DataScience310

For this project, I will be exploring the world of baseball. In this research I hope to examine the role launch angle( and exit velocity have in the importance of baseball games. The goal of this project is to both find the most optimal launch angle and exit velocity for the best outcome possible for a batter. Once these results are found, I hope to explore the predictive power of multiple machine learning techniques to see which is the best at predicting the outcome of an at-bat. This will not be the easiest with the data I have selected, but I hope to determine a way for these prediction. I will explore this more in the data analysis section. This exploration is important because the launch angle and exit velocity data has only just come into being in Major League Baseball. There is still a lot of practical knowledge that can be gained from studying new information. My central research question is “What is the most optimal launch angle and exit velocity for a batter, and which machine learning model is the best at predicting the outcomes of at-bats?”

The data I am using for this project is from baseballsavant.mlb.com, a leader in storing launch angle and exit velocity statistics. There are two main tables I will be using, a table with all the launch angles from 2019 and the at-bats’ outcomes and a table with all the exit velocities from 2019 with the outcomes. With these I hope to determine the optimal launch angle and exit velocity. Each of these tables have the different batting outcomes, single, double, triple, home run, batting average, and weighted on-base average. For the launch angle table, the range of possible launch angles is -89 degrees to +89 degrees, but some of these may be lacking as no one hit a ball at that specific angle. For the exit velocity, each row will be the different speeds in miles per hour. My goal with the predictions from the models is to split rows into training and testing, and seeing how well the models are able to predict the quantities of hit types.

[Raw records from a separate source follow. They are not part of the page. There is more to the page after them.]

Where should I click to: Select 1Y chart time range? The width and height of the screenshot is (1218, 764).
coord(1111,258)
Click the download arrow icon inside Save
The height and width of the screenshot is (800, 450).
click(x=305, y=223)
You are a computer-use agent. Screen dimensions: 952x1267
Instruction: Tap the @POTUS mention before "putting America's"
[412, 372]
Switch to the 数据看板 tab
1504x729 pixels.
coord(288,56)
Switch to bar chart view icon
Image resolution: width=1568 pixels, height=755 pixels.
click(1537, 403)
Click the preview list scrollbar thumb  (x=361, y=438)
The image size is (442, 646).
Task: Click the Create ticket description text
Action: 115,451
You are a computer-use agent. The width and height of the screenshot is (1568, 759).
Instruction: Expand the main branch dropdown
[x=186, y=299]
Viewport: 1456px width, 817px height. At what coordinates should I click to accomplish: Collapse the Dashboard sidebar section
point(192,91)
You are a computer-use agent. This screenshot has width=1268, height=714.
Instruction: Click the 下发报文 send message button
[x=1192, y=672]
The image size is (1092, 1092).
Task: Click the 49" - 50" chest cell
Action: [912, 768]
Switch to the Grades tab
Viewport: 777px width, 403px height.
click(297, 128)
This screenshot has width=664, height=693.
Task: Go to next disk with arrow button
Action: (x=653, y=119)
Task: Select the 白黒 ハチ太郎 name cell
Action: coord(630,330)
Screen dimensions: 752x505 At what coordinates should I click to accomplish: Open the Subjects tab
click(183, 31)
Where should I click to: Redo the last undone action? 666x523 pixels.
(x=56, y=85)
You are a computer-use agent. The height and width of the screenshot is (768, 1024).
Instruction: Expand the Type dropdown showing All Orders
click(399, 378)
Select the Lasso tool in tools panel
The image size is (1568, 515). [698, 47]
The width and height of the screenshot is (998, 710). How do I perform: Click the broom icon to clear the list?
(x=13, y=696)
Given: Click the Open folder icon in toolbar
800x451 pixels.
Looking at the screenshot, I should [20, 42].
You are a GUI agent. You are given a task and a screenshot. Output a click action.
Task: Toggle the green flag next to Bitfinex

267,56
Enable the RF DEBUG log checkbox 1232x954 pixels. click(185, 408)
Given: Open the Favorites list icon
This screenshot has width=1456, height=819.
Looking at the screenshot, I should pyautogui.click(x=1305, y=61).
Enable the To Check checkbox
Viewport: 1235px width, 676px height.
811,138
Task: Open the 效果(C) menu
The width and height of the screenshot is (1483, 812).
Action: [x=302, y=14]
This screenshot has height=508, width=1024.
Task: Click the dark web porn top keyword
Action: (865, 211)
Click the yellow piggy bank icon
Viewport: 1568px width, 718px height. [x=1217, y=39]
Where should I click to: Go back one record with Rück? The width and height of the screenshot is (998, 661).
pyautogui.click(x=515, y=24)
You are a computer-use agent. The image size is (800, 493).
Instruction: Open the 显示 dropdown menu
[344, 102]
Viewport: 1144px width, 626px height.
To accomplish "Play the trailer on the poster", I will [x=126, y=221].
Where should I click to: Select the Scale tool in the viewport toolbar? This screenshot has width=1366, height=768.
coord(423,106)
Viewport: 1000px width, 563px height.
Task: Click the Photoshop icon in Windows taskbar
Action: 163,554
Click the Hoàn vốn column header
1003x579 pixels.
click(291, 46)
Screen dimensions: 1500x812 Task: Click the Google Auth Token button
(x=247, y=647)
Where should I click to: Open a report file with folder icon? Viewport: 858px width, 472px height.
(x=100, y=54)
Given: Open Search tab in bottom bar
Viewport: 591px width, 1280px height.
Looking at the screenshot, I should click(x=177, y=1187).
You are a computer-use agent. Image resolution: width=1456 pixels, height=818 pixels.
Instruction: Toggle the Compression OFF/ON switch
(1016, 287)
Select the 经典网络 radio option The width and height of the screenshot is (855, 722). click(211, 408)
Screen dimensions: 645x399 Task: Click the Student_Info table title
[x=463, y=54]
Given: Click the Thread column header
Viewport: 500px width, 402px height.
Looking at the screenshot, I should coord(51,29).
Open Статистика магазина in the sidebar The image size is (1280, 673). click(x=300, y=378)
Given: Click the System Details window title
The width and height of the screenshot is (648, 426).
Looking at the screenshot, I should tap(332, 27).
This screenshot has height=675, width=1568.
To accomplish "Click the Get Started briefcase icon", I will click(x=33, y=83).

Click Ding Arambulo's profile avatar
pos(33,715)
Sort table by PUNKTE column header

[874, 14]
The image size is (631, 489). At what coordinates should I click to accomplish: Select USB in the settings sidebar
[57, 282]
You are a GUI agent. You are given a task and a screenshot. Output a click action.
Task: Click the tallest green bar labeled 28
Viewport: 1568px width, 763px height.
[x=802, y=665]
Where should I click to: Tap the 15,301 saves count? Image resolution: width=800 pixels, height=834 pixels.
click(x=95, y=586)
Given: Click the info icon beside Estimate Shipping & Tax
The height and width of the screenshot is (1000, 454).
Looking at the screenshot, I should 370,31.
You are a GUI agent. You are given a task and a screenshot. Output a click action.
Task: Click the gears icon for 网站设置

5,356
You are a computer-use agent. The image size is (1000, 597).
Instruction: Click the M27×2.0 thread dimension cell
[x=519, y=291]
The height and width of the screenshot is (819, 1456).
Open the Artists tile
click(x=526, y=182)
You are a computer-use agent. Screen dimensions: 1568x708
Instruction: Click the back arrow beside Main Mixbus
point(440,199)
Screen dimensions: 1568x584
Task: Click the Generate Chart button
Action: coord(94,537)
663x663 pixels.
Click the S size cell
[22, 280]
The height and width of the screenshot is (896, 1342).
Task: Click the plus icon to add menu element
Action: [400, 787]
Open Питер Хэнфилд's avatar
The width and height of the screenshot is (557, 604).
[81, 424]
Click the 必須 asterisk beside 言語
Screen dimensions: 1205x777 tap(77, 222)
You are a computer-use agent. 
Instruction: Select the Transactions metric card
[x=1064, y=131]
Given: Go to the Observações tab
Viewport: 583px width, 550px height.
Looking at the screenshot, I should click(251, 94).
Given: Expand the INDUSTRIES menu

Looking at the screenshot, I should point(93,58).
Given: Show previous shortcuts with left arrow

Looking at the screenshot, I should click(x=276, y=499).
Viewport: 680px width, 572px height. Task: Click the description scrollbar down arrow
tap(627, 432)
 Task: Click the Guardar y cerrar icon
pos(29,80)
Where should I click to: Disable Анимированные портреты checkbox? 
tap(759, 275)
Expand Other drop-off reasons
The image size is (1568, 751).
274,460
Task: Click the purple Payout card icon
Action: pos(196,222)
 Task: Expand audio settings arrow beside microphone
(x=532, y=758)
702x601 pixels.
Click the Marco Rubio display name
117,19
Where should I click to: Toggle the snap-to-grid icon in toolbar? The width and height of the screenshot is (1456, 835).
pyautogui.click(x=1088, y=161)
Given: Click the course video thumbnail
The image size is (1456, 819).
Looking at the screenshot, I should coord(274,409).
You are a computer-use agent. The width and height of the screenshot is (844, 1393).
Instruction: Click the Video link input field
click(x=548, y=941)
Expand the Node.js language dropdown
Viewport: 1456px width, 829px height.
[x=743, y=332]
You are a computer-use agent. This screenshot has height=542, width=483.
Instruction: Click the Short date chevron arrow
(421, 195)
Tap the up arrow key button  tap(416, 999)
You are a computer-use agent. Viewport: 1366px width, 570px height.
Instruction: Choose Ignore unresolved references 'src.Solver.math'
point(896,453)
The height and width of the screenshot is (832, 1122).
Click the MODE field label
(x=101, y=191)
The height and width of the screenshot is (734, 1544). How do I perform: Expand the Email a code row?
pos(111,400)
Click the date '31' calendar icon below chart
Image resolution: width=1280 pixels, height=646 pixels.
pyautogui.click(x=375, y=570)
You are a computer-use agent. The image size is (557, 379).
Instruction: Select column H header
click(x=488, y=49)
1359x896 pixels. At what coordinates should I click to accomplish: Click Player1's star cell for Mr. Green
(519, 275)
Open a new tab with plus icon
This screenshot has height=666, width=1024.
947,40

Due to the fact that I will be comparing models on their effectiveness, I plan on using three different models. I plan on using a simple linear regression model, a random forest, and a neural network. I hope these give me a range of different types of models with different predictive strengths. They will each be compared in how well they are able to predict the slugging percentage(1B + 2 * 2B + 3 * 3B + 4 * HR)/AB. This will be an important measure to see how good these models are doing and which are the best models.